To the side of the bar there are two televisions where you can watch your meal being prepared in the kitchen by the proprietor and chef Alejandro Bello.
We ordered our meal and were given a large basket of different breads with a cream and pineapple dip, butter and alioli.
Our starter then arrived. This is where our Spanish let us down. The staff have limited English and after we had ordered baked banana with crispy bacon and Nuestro Ferrero (sweet black pudding coated with almonds) we were asked how many. One each we answered confidently para él, el banano y para mí el morcilla dulce. You can see from the photo why the waitress looked a little askance but we got exactly what we asked for.
Our main course consisted of suckling veal with garlic and solomillo Iberico with apple puree served with tomato and french fries. The meats were delicious and extremely tender. The food is exquisitely presented with visual appeal without being overdone. The portions are not huge, but rely on the taste of the main ingredient enriched by unusual accompaniments that enhance rather than overpower the flavours.
While waiting for our dessert we were given lemon sorbet, served in glasses that stand at an angle – and you thought I had too much vino when taking the photo!
OH had the flaky pastry filled with custard and cream and I had Grandma’s biscuit which turned out to be a delicious coffee and almond cream with a crispy base. After asking for the bill €50 we were given huge glasses of peach schnapps. Not those diddy little things most places serve, but glasses the size of brandy balloons almost half full, so I had both of those !!

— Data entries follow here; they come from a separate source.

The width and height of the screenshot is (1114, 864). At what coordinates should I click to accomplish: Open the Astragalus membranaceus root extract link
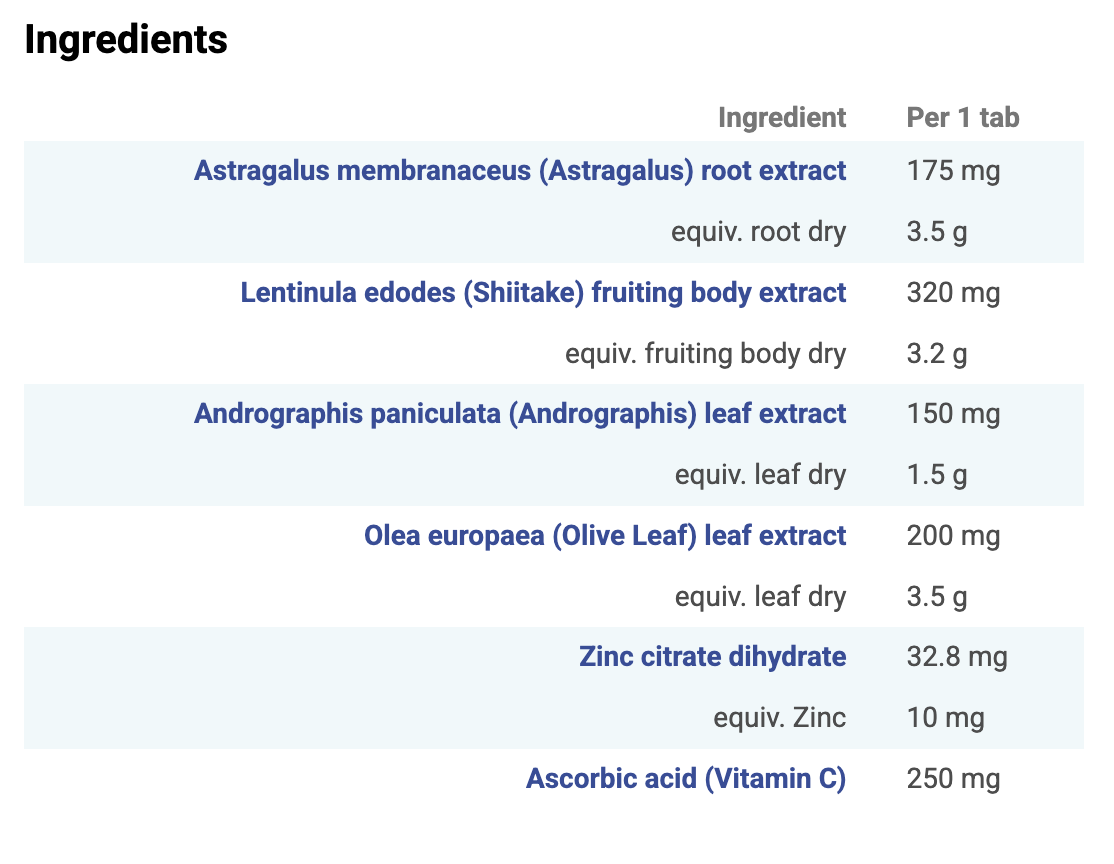click(520, 171)
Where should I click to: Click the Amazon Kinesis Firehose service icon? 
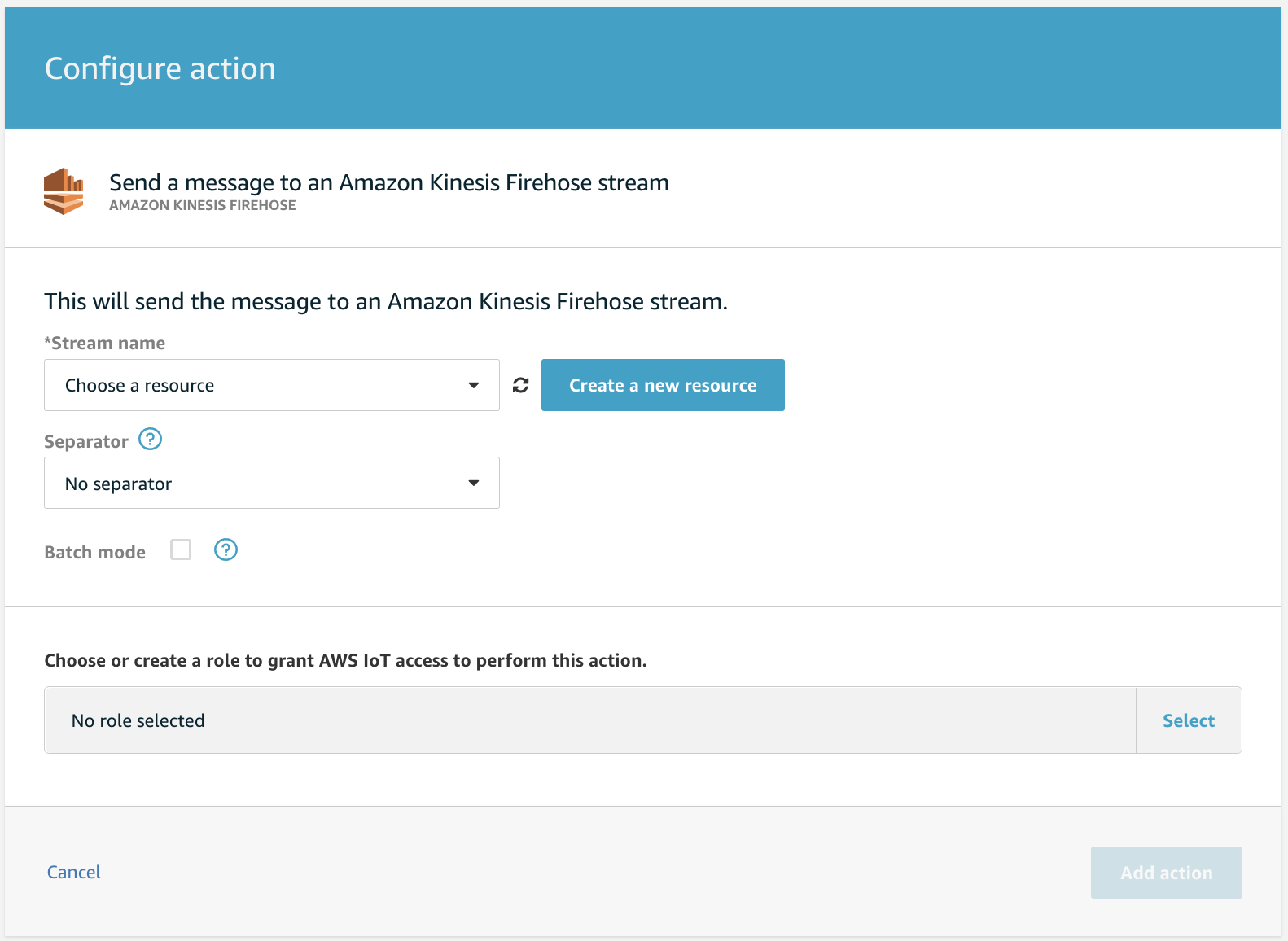pyautogui.click(x=64, y=191)
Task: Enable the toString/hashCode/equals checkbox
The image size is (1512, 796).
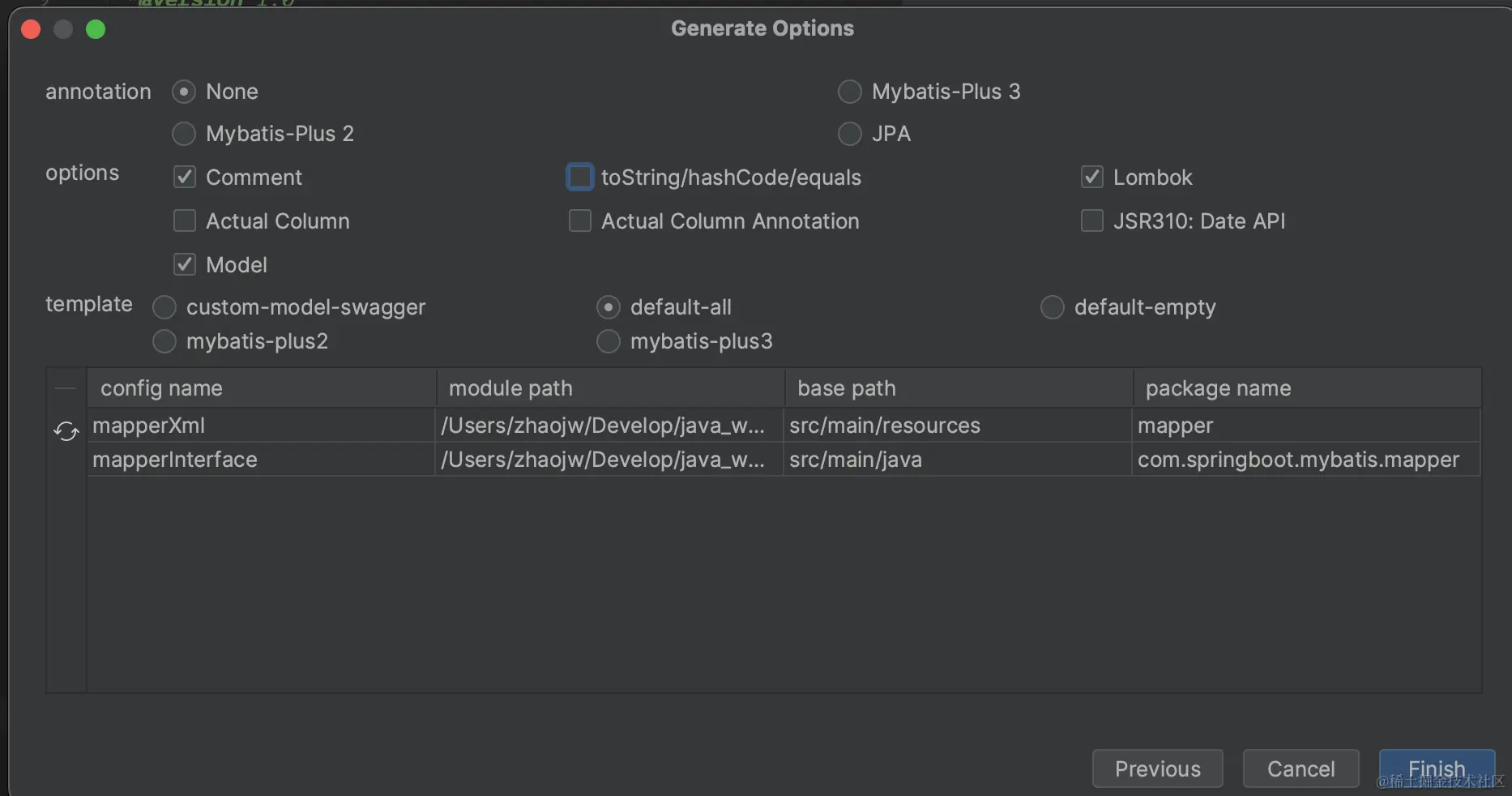Action: pyautogui.click(x=580, y=178)
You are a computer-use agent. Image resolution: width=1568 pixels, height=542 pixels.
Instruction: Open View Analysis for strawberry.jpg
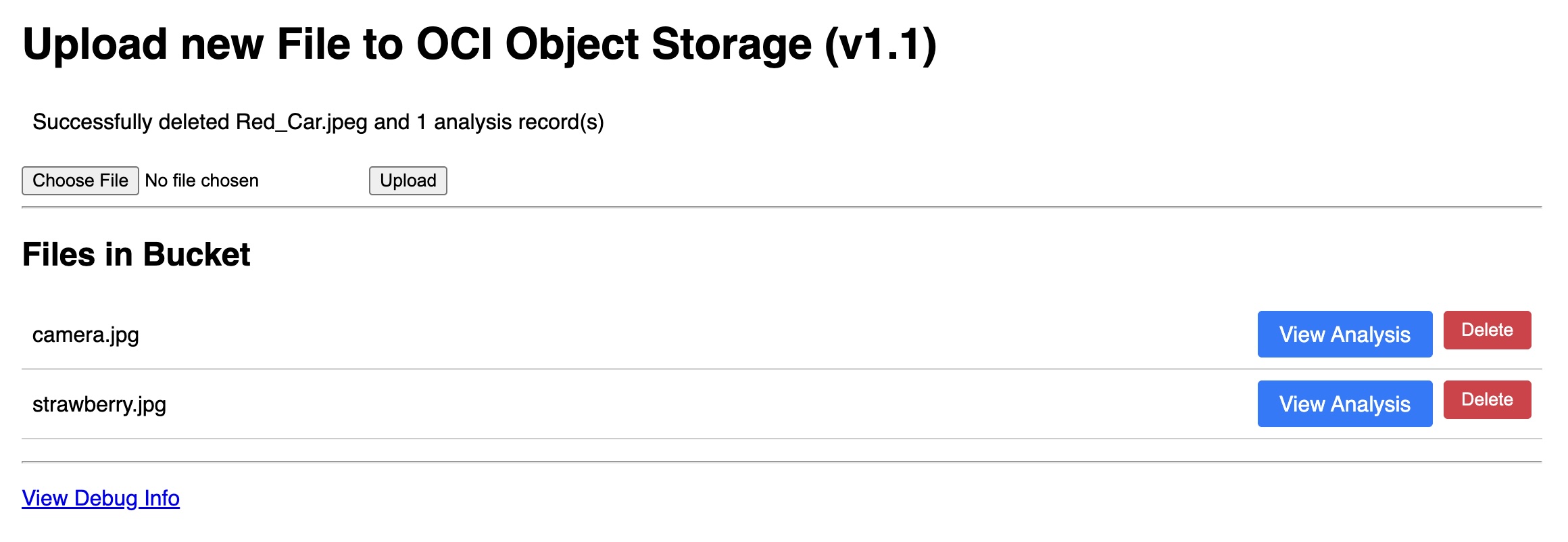1344,404
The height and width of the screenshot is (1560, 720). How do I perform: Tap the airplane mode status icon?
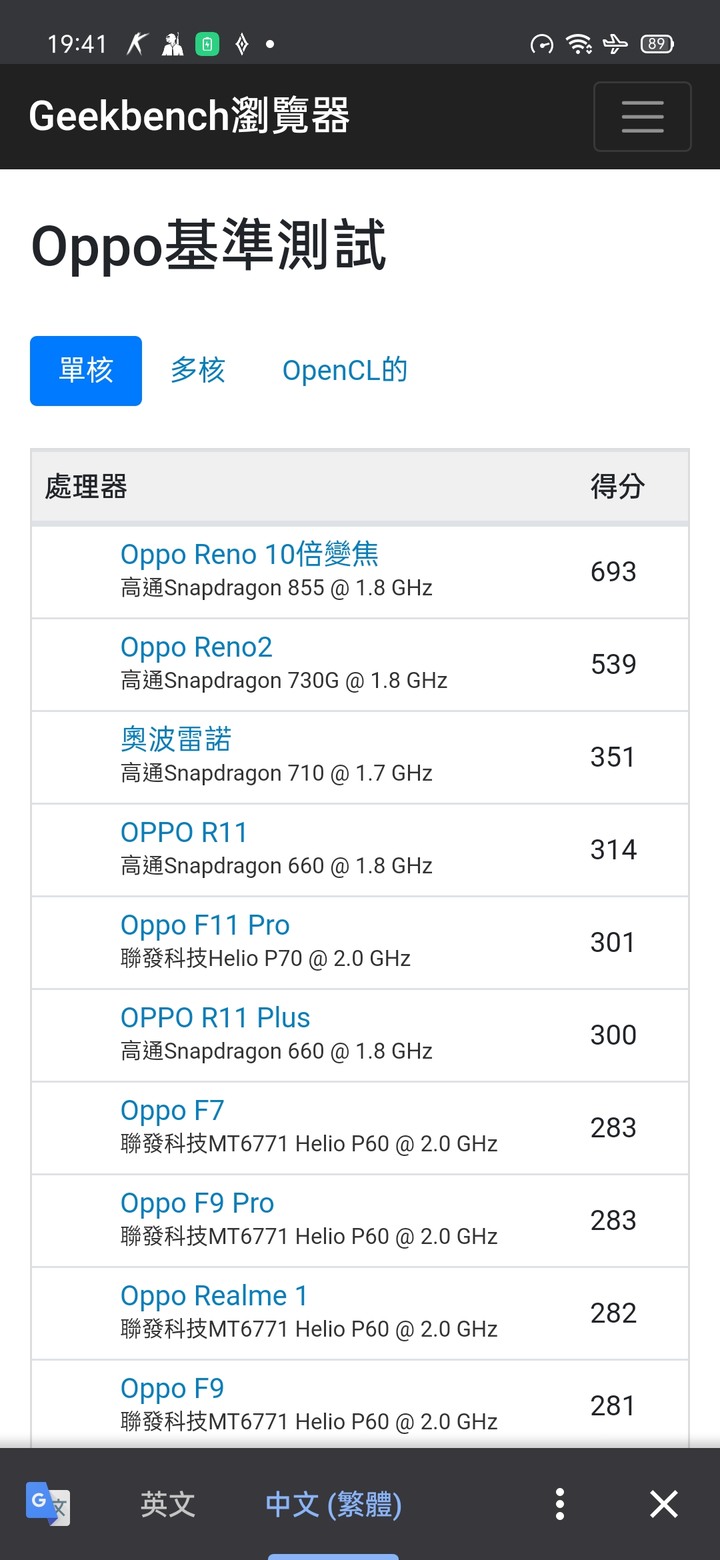point(616,44)
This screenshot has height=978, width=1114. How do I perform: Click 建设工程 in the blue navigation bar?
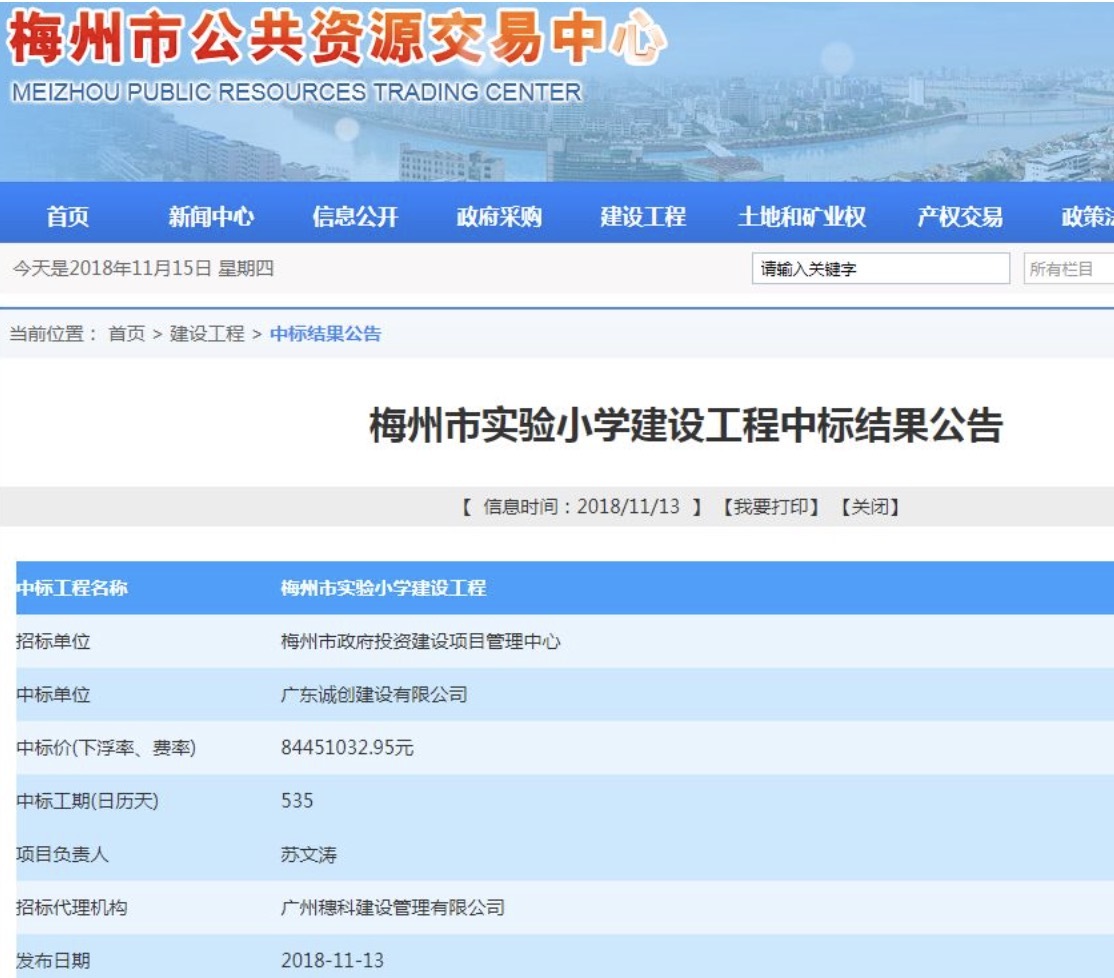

I would highly recommend this restaurant if you are looking for something really Spanish. The staff are young, dynamic and very professional. Of course, it should be remembered that this is my personal opinion, while some people base their reviews of restaurants on how cheap it is and how high your plate is piled with food for me that does not enter the equation. Far more important – the surroundings are nice, the service impeccable and the company good. Anyone who is in business is there to make a profit so the quality of the food can only be as good as the price charged nobody is going to give top quality for knock down prices that does not make sense.